Python代写 | 60711-Cwk3-S-Third
本次Python代写是完成类聚与数据挖掘相关的问题
60711-Cwk3-S-Third
2 Question 1: Clustering (16 marks)
 The following sub-questions are about clustering. In general, the topics covered are as follows: *
 Question 1.1 focuses on clustering algorithmic behaviour, and their sensitivity to data. * Question
 1.2 focuses on method for estimating the number of clusters. * Question 1.3 uses a large real-world
 dataset to look at how clustering can be used for knowledge discovery.
 The following reading is likely to be of use for the following questions:  Note that certain sections may be
 useful, you are not expected to read it all!
 For this question, we will use multiple datasets, which can all be found on Blackboard. To load
 these datasets in, we can use the following code. Note that you may need to adjust the path to the
 dataset, depending on where they are located on your system.
 2.1 Q1.1 (6 marks)
 2.1.1 Q1.1a (2 marks)
 Using simple.csv, run the K-Means and single-linkage algorithms (available in scikit-learn) on
 the dataset, using the true number of clusters (K = 5). Produce a graph (e.g. bar chart) showing
 the performance (measured using the adjusted rand index) across 10 independent runs. Discuss the
 results obtained, using your knowledge of how the algorithms work to explain why the behaviour
 observed occurred.
 Hints: * This question is more difficult without the use of error bars! * For singlelinkage, use AgglomerativeClustering(n_clusters=5, linkage=”single”) * For KMeans, use
 KMeans(n_clusters=5, init=”random”, n_init=1) as arguments.
 2.3 Q1.3 (5 marks)
 For this question, we will use the online_retail_full.csv dataset, which is a real-world dataset
 of transactions for an online retail store. Full information about the dataset can be found here.

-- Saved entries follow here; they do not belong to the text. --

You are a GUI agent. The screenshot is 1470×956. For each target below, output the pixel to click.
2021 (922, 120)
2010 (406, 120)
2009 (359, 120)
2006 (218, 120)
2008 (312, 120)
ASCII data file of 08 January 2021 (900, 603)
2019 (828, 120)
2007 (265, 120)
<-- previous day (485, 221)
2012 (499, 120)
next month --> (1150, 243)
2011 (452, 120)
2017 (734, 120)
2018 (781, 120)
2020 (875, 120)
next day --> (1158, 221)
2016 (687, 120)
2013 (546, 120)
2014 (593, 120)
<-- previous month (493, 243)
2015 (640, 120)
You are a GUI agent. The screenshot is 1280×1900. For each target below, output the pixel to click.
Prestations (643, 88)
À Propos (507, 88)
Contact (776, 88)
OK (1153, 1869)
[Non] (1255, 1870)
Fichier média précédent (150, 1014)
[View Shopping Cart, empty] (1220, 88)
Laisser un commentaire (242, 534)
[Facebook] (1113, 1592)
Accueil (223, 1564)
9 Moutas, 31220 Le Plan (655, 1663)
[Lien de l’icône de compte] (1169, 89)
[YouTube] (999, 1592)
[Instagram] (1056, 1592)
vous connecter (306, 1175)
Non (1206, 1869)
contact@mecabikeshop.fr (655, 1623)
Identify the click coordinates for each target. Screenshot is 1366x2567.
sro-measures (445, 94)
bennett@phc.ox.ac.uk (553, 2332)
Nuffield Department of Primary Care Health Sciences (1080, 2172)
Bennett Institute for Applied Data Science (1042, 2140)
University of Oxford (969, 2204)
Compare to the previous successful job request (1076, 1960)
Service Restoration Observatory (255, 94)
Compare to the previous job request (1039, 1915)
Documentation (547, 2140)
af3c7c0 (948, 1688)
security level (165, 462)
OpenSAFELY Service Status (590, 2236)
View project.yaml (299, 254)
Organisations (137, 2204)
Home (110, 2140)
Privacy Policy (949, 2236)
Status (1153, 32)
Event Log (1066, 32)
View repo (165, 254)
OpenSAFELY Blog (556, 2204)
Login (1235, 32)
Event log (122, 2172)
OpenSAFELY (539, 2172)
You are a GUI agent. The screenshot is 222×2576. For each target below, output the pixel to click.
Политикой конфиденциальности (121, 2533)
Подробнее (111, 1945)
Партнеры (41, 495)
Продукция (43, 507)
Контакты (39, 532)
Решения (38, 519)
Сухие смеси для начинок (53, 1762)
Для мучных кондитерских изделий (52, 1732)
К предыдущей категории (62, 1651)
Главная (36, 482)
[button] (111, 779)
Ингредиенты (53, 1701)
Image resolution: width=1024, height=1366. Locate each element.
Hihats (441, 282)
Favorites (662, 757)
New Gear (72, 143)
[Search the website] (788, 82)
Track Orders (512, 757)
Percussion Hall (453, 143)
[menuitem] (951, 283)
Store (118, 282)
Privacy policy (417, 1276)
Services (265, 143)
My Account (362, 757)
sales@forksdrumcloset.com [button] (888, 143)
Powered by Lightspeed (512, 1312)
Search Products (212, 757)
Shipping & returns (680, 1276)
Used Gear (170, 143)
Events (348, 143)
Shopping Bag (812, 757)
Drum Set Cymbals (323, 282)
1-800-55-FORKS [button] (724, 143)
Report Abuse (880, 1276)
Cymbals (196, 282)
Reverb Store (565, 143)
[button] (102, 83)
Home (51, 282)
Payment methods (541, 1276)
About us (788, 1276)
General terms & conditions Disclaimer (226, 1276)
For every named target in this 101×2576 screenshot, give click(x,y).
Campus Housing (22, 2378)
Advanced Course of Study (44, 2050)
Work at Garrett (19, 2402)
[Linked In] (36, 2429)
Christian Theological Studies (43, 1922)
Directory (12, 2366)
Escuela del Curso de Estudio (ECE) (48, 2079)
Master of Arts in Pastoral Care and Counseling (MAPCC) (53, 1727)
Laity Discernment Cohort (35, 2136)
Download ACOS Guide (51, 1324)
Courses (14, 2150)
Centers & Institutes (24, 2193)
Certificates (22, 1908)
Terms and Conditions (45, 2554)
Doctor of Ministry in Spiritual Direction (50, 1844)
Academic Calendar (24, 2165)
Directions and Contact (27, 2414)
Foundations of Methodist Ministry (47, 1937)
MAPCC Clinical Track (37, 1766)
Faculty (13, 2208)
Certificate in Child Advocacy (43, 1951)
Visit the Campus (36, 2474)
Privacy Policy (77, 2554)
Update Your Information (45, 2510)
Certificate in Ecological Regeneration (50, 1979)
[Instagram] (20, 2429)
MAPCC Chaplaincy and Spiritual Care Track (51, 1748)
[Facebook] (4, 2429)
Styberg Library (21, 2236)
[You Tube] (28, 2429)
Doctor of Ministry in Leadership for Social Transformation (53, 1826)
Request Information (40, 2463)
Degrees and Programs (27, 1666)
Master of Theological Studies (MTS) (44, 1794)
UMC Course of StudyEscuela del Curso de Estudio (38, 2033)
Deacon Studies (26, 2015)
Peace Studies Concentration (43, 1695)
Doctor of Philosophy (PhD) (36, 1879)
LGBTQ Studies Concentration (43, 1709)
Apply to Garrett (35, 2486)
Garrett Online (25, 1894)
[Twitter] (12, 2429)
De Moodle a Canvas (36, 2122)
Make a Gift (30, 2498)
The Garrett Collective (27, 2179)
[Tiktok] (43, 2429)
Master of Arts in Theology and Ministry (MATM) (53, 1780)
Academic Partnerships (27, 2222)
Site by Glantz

 Here, we do not have true labels, and need to explore the data instead. This is a common scenario
 in practice, and will require you explore the data and use clustering (likely requiring multiple
 iterations and tweaks) to try to find patterns.
 We’re going to investigate whether there are groups of customers, how they are similar, and what
 they may represent. For simplicity, we will start by using KMeans as our model, and we’ll remove
 some of the columns from our input data. Use a range of K values and whichever techniques in
 Q1.2 are useful to propose interesting K value(s). Comment on the clusters that are produced in
 terms of the context of the data.
 Hints: * As this dataset has no truth, there is a lot of scope in this question – remember to have
 some justification for why you have taken the steps you have. * The quality of your final clusters
 is not important for marks, as long as you have taken reasonable steps. * The overall aim is to
 try to find patterns in the data. KMeans is suggested as a starting point, but it is not always the
 best algorithm to use as we have seen in previous questions. * You can create features from the
 existing ones. For example, the quantity and price can be multiplied to get a total amount (thus
 simplifying the data). Other features may require transformation before they can be used.
 3 Question 2: Itemset Rule Mining (4 marks)
 For this question, we will be using a real-world dataset which gives the votes of 435 U.S. congressmen
 on 16 key issues gathered in the mid-1980s, and also includes their party affiliation as a binary
 attribute. This is a purely nominal dataset with some missing values (corresponding to abstentions).
 It is normally treated as a classification problem, the task being to predict party affiliation based
 on voting patterns. However, association-rule mining can also be applied to this data to seek
 interesting associations.
 We will be using Weka, both for its utility for itemset rule mining, and to use a different approach
 for exploring data. You should have some experience using Weka from the first (non-assessed)
 week.
 You may need to take screenshots of Weka and include them in your answer below, or copy & paste
 the relevant rules. Please ensure that your answer and rules are clearly legible.